*Exercise directions*
Write out all of the data below, line for line, without changing a single character.

Excerpted records from a collection
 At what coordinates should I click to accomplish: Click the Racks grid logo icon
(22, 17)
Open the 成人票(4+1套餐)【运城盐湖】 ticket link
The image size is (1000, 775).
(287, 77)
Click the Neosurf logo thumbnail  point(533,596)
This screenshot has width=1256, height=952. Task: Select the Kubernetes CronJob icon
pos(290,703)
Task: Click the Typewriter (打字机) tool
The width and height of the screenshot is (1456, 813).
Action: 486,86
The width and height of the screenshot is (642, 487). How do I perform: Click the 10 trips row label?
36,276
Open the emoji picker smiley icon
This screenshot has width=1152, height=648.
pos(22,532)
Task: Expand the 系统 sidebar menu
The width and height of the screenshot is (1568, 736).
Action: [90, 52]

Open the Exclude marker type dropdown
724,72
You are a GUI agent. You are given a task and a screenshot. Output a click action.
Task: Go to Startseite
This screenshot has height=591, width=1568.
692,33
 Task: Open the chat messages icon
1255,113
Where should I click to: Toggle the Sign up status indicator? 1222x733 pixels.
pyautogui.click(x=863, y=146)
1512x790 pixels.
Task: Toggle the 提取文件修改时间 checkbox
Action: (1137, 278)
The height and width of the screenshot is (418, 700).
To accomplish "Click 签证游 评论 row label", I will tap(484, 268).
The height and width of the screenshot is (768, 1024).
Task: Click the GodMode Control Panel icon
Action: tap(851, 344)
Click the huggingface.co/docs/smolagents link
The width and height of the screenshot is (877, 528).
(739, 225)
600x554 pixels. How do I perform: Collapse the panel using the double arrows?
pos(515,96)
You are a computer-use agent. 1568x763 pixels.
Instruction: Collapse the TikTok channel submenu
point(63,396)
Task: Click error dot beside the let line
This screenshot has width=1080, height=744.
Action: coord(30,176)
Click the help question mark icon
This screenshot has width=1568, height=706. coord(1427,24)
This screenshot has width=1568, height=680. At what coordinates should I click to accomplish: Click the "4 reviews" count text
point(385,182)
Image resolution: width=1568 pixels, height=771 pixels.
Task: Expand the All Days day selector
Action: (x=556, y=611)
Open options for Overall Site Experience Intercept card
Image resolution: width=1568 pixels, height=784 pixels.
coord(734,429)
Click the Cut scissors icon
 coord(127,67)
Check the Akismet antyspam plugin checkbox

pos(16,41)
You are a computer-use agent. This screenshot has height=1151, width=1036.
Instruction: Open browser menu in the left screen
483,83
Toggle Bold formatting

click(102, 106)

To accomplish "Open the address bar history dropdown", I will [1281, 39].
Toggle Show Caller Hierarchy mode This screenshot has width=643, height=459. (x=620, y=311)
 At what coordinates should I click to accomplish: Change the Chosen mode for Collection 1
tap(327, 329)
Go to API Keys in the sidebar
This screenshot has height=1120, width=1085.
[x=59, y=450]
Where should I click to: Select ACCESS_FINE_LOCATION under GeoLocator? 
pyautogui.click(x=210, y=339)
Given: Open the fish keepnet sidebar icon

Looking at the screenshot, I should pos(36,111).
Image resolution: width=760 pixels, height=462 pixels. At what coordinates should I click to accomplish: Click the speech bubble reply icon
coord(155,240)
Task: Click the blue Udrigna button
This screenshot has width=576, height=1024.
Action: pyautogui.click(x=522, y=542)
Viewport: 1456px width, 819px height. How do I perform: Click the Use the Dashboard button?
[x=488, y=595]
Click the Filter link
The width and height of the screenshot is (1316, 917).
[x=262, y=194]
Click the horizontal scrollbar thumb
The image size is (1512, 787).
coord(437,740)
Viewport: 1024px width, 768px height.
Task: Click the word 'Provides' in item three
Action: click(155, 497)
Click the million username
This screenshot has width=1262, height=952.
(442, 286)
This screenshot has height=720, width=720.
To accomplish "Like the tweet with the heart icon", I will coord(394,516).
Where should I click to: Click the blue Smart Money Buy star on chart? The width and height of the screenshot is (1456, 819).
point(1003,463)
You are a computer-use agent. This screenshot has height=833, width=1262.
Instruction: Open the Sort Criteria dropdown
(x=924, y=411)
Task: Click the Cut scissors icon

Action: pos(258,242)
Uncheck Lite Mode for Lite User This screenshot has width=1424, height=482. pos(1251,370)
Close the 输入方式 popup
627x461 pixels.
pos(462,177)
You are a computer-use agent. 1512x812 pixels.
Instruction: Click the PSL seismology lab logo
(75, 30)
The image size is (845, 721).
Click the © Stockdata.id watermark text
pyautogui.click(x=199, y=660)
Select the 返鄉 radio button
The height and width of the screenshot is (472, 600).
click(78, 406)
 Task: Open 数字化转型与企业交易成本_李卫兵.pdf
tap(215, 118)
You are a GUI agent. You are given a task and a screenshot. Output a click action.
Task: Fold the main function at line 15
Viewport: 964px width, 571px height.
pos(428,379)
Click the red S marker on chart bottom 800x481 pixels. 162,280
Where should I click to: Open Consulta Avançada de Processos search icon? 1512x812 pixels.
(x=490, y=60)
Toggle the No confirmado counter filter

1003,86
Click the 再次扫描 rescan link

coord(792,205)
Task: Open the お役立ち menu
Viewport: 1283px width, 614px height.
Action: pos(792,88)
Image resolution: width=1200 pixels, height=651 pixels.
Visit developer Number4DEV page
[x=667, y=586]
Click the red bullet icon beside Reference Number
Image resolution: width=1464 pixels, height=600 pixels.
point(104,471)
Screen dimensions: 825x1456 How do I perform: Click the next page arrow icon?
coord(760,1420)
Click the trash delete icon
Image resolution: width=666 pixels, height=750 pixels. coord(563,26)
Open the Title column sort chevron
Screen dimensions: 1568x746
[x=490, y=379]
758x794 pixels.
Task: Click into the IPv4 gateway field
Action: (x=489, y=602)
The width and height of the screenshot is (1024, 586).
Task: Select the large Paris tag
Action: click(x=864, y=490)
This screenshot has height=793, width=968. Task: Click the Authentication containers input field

*The answer*
 At what coordinates should I click to accomplish: Click the Racks grid logo icon
(22, 17)
Open the 成人票(4+1套餐)【运城盐湖】 ticket link
The image size is (1000, 775).
(287, 77)
Click the Neosurf logo thumbnail  point(533,596)
This screenshot has width=1256, height=952. Task: Select the Kubernetes CronJob icon
pos(290,703)
Task: Click the Typewriter (打字机) tool
The width and height of the screenshot is (1456, 813).
Action: 486,86
The width and height of the screenshot is (642, 487). How do I perform: Click the 10 trips row label?
36,276
Open the emoji picker smiley icon
This screenshot has width=1152, height=648.
pos(22,532)
Task: Expand the 系统 sidebar menu
The width and height of the screenshot is (1568, 736).
Action: [90, 52]

Open the Exclude marker type dropdown
724,72
You are a GUI agent. You are given a task and a screenshot. Output a click action.
Task: Go to Startseite
This screenshot has height=591, width=1568.
692,33
 Task: Open the chat messages icon
1255,113
Where should I click to: Toggle the Sign up status indicator? 1222x733 pixels.
pyautogui.click(x=863, y=146)
1512x790 pixels.
Task: Toggle the 提取文件修改时间 checkbox
Action: (1137, 278)
The height and width of the screenshot is (418, 700).
To accomplish "Click 签证游 评论 row label", I will tap(484, 268).
The height and width of the screenshot is (768, 1024).
Task: Click the GodMode Control Panel icon
Action: tap(851, 344)
Click the huggingface.co/docs/smolagents link
The width and height of the screenshot is (877, 528).
(739, 225)
600x554 pixels. How do I perform: Collapse the panel using the double arrows?
pos(515,96)
You are a computer-use agent. 1568x763 pixels.
Instruction: Collapse the TikTok channel submenu
point(63,396)
Task: Click error dot beside the let line
This screenshot has width=1080, height=744.
Action: coord(30,176)
Click the help question mark icon
This screenshot has width=1568, height=706. coord(1427,24)
This screenshot has width=1568, height=680. At what coordinates should I click to accomplish: Click the "4 reviews" count text
point(385,182)
Image resolution: width=1568 pixels, height=771 pixels.
Task: Expand the All Days day selector
Action: (x=556, y=611)
Open options for Overall Site Experience Intercept card
Image resolution: width=1568 pixels, height=784 pixels.
coord(734,429)
Click the Cut scissors icon
 coord(127,67)
Check the Akismet antyspam plugin checkbox

pos(16,41)
You are a computer-use agent. This screenshot has height=1151, width=1036.
Instruction: Open browser menu in the left screen
483,83
Toggle Bold formatting

click(102, 106)

To accomplish "Open the address bar history dropdown", I will [1281, 39].
Toggle Show Caller Hierarchy mode This screenshot has width=643, height=459. (x=620, y=311)
 At what coordinates should I click to accomplish: Change the Chosen mode for Collection 1
tap(327, 329)
Go to API Keys in the sidebar
This screenshot has height=1120, width=1085.
[x=59, y=450]
Where should I click to: Select ACCESS_FINE_LOCATION under GeoLocator? 
pyautogui.click(x=210, y=339)
Given: Open the fish keepnet sidebar icon

Looking at the screenshot, I should pos(36,111).
Image resolution: width=760 pixels, height=462 pixels. At what coordinates should I click to accomplish: Click the speech bubble reply icon
coord(155,240)
Task: Click the blue Udrigna button
This screenshot has width=576, height=1024.
Action: pyautogui.click(x=522, y=542)
Viewport: 1456px width, 819px height. How do I perform: Click the Use the Dashboard button?
[x=488, y=595]
Click the Filter link
The width and height of the screenshot is (1316, 917).
[x=262, y=194]
Click the horizontal scrollbar thumb
The image size is (1512, 787).
coord(437,740)
Viewport: 1024px width, 768px height.
Task: Click the word 'Provides' in item three
Action: click(155, 497)
Click the million username
This screenshot has width=1262, height=952.
(442, 286)
This screenshot has height=720, width=720.
To accomplish "Like the tweet with the heart icon", I will coord(394,516).
Where should I click to: Click the blue Smart Money Buy star on chart? The width and height of the screenshot is (1456, 819).
point(1003,463)
You are a computer-use agent. This screenshot has height=833, width=1262.
Instruction: Open the Sort Criteria dropdown
(x=924, y=411)
Task: Click the Cut scissors icon

Action: pos(258,242)
Uncheck Lite Mode for Lite User This screenshot has width=1424, height=482. pos(1251,370)
Close the 输入方式 popup
627x461 pixels.
pos(462,177)
You are a computer-use agent. 1512x812 pixels.
Instruction: Click the PSL seismology lab logo
(75, 30)
The image size is (845, 721).
Click the © Stockdata.id watermark text
pyautogui.click(x=199, y=660)
Select the 返鄉 radio button
The height and width of the screenshot is (472, 600).
click(78, 406)
 Task: Open 数字化转型与企业交易成本_李卫兵.pdf
tap(215, 118)
You are a GUI agent. You are given a task and a screenshot. Output a click action.
Task: Fold the main function at line 15
Viewport: 964px width, 571px height.
pos(428,379)
Click the red S marker on chart bottom 800x481 pixels. 162,280
Where should I click to: Open Consulta Avançada de Processos search icon? 1512x812 pixels.
(x=490, y=60)
Toggle the No confirmado counter filter

1003,86
Click the 再次扫描 rescan link

coord(792,205)
Task: Open the お役立ち menu
Viewport: 1283px width, 614px height.
Action: pos(792,88)
Image resolution: width=1200 pixels, height=651 pixels.
Visit developer Number4DEV page
[x=667, y=586]
Click the red bullet icon beside Reference Number
Image resolution: width=1464 pixels, height=600 pixels.
point(104,471)
Screen dimensions: 825x1456 How do I perform: Click the next page arrow icon?
coord(760,1420)
Click the trash delete icon
Image resolution: width=666 pixels, height=750 pixels. coord(563,26)
Open the Title column sort chevron
Screen dimensions: 1568x746
[x=490, y=379]
758x794 pixels.
Task: Click into the IPv4 gateway field
Action: (x=489, y=602)
The width and height of the screenshot is (1024, 586).
Task: Select the large Paris tag
Action: click(x=864, y=490)
This screenshot has height=793, width=968. Task: Click the Authentication containers input field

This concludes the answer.